Contents

Issue 2 - Bid Utopia

Against The Odds

You’ve been on the courses. You’ve attended the conferences, popped up at the chapter meetings. Your well-thumbed copy of ‘Proposal Essentials’ sits alongside the APMP Study Guide. You check Twitter every morning: LinkedIn groups every week. The certificate on your wall shows that you’ve attained at least the Foundation level qualification.

Ours is a profession that’s matured. Where proposal centres were a back-office factory, they’re now recognised as a source of competitive advantage. (Usually). Where proposals looked awful, they now look impressive. (Often). Where salespeople looked down on their bid and proposal colleagues, they now treat us as equals. (Sometimes).

Even as I write, I find myself qualifying my own statements. Has every company’s proposal operation even reached that first base, never mind positioned itself to move forwards to new heights? Sadly, I doubt it. Too many of us are still fighting age-old battles for resource, budget, attention. Proposal management’s not yet in the DNA of every company, by a long stretch. It’s still far from the case that – to quote BJ Lownie, who founded Strategic Proposals thirty years ago – all those involved in proposal development have been trained in the necessary skills.

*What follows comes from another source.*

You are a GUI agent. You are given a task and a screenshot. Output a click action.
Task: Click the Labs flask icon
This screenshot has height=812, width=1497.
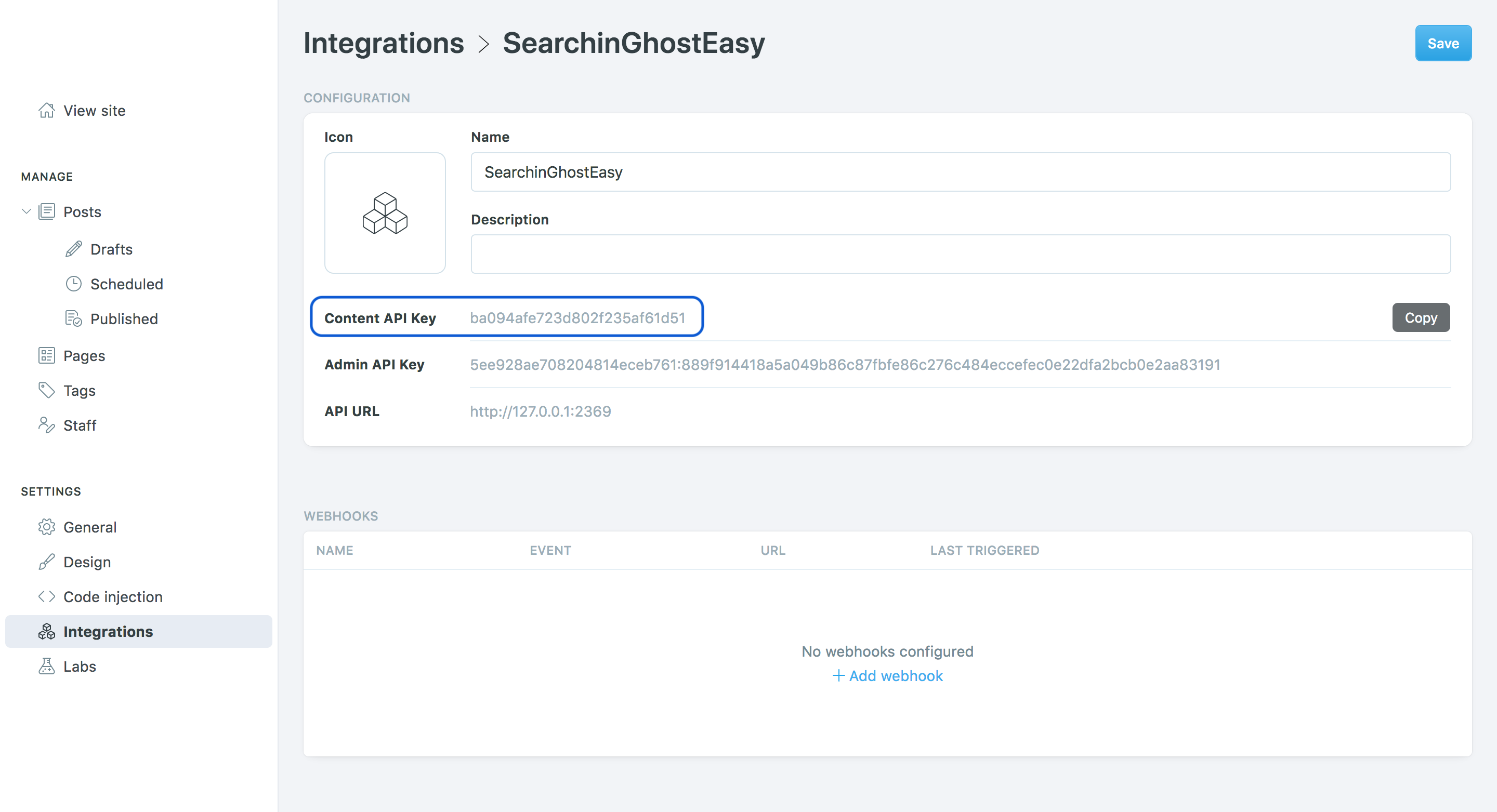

But, increasingly, we find ourselves working with teams who are doing amazing stuff. Whose senior management truly get it when it comes to winning work. Whose sales teams view proposals not as an inconvenience, but as an opportunity. And whose leaders are now looking for further ways to create differentiation and to win more business.

And so I’d point to four main directions of travel for the most successful proposal teams.

First, we see sales teams who genuinely appreciate the power of strong pre-proposal planning. If the first you hear of an opportunity is a week or two before an RFP lands – or once it’s come crashing in – you’ll have missed so many chances to build momentum behind your bid. Someone else, not you, will be on the inside track. We’ve talked about if for years: we’re now seeing it happen more widely than ever before.

Second is the move to a renewal culture. Sure, it’s more glamorous to win new business. When do people in your company get more excited – bringing in a new client, or retaining an existing one? Yet I’d argue that protecting the jobs of colleagues delivering current services is just as important, if not more so, than capturing new deals.

So we’ve increasingly found ourselves helping teams to build their processes (and skills and capacity) for renewal proposals. Why wait for a competitive RFP, if you can circumvent that – or at least wire it heavily in your favour? (And note that I’m not talking about ‘rebidding’. If you end up in a ‘rebid’ when you’re incumbent, you’re already on a slippery slope you want to avoid).

Third, throughout the process: understanding the role of bid competitive intelligence, and establishing processes for capturing and managing it. You don’t have to bid blindfolded every time, or rely on the salesperson’s often ill-informed gut feel to determine “why us, why not them?” You can research, capture and share information in a way that changes the game – with the right resource and mindset to drive the process.

Finally: the far greater role of the proposal team in the pitch. We’ve seen for too long the utter nonsense of the presentation being developed by a different team of specialists to the one that helped with the proposal – when the skills of storytelling, creating buyer empathy and top-notch design are fundamentally the same. The best proposal teams support the proposal and stay engaged until their colleagues have delivered a killer, mike-dropping pitch.

Wherever you are on the journey – still struggling in the valley, passing base camp, or climbing to the heights – I know that this profession is full of wonderfully, creative, committed individuals. We do great work, often against the odds. But when we start to stack those odds in our favour, great things happen.